### Prompt
Rewrite the items below as a numbered list with one line per number, leaving out any blank lines. Start at the line that contains "The height and width of the screenshot is (382, 942)." and stop after the line that contains "(x=306, y=75)".

[Extracted data entries]
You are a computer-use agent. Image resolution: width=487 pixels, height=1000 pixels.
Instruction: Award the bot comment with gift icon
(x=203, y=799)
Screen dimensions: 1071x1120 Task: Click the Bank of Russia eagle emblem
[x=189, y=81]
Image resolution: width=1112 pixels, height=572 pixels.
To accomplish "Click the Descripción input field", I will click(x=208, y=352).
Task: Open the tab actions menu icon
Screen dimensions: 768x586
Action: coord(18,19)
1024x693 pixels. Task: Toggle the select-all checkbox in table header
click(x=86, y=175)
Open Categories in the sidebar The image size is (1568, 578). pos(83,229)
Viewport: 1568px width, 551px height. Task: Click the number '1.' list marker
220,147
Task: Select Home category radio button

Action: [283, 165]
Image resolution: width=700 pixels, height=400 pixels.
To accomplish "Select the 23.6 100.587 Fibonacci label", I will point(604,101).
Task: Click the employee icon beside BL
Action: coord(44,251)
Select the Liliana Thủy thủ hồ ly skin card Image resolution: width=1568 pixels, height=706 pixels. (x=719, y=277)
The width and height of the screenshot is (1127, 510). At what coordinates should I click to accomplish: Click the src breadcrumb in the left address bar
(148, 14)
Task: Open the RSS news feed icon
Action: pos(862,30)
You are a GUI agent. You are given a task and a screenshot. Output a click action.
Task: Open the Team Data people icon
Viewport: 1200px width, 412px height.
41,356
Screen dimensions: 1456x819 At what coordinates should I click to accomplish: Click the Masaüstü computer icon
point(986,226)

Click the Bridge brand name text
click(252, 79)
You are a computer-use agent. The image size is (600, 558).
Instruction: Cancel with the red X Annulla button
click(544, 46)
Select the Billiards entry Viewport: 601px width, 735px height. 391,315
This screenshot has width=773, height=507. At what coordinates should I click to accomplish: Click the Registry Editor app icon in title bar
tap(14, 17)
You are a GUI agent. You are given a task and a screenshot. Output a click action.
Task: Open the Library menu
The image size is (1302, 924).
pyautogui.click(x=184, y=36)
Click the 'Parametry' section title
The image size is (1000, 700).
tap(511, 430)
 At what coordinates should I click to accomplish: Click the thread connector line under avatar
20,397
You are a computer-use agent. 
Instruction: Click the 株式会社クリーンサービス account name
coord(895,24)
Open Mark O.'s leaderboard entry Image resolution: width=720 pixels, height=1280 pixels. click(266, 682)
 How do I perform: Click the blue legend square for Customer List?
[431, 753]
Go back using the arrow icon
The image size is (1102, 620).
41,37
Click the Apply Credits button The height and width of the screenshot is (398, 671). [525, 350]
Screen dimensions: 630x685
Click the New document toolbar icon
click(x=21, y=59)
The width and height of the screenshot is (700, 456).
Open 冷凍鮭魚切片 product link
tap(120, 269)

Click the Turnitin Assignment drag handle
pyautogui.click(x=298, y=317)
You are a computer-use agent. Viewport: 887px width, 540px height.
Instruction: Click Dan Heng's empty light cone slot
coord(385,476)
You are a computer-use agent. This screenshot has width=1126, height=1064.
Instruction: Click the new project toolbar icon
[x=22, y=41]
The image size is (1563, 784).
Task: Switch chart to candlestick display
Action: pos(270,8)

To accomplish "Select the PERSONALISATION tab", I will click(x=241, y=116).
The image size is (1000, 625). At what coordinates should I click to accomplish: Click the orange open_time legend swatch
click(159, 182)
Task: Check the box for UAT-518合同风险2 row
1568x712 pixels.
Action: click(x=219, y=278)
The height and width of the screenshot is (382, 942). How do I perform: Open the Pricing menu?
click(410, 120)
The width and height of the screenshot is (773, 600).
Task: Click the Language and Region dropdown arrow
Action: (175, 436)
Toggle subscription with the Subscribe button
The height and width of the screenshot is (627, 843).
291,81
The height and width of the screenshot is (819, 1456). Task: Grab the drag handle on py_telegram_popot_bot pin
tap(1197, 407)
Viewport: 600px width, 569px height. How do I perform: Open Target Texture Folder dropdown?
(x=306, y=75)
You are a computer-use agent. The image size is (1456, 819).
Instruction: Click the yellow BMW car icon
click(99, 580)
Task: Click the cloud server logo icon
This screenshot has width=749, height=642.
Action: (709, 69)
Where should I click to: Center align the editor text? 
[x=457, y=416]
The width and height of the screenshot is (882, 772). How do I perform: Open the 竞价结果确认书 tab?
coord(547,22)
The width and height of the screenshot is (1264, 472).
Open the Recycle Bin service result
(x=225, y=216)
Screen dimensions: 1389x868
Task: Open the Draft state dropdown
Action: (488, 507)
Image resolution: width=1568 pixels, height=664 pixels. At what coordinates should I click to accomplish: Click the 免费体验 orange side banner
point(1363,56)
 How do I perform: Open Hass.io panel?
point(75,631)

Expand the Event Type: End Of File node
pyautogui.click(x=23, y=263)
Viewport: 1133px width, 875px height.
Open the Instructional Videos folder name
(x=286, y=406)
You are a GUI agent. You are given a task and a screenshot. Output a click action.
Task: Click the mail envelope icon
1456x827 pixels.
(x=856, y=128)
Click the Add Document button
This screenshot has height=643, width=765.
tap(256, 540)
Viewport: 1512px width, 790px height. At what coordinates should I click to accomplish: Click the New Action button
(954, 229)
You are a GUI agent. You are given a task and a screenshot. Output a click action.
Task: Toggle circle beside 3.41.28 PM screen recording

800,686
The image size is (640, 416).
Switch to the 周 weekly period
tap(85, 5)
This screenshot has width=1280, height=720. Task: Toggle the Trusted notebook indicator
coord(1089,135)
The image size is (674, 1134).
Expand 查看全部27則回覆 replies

### Answer to this exercise
1. The height and width of the screenshot is (382, 942). How do I perform: Open the Pricing menu?
2. click(410, 120)
3. The width and height of the screenshot is (773, 600).
4. Task: Click the Language and Region dropdown arrow
5. Action: (175, 436)
6. Toggle subscription with the Subscribe button
7. The height and width of the screenshot is (627, 843).
8. 291,81
9. The height and width of the screenshot is (819, 1456). Task: Grab the drag handle on py_telegram_popot_bot pin
10. tap(1197, 407)
11. Viewport: 600px width, 569px height. How do I perform: Open Target Texture Folder dropdown?
12. (x=306, y=75)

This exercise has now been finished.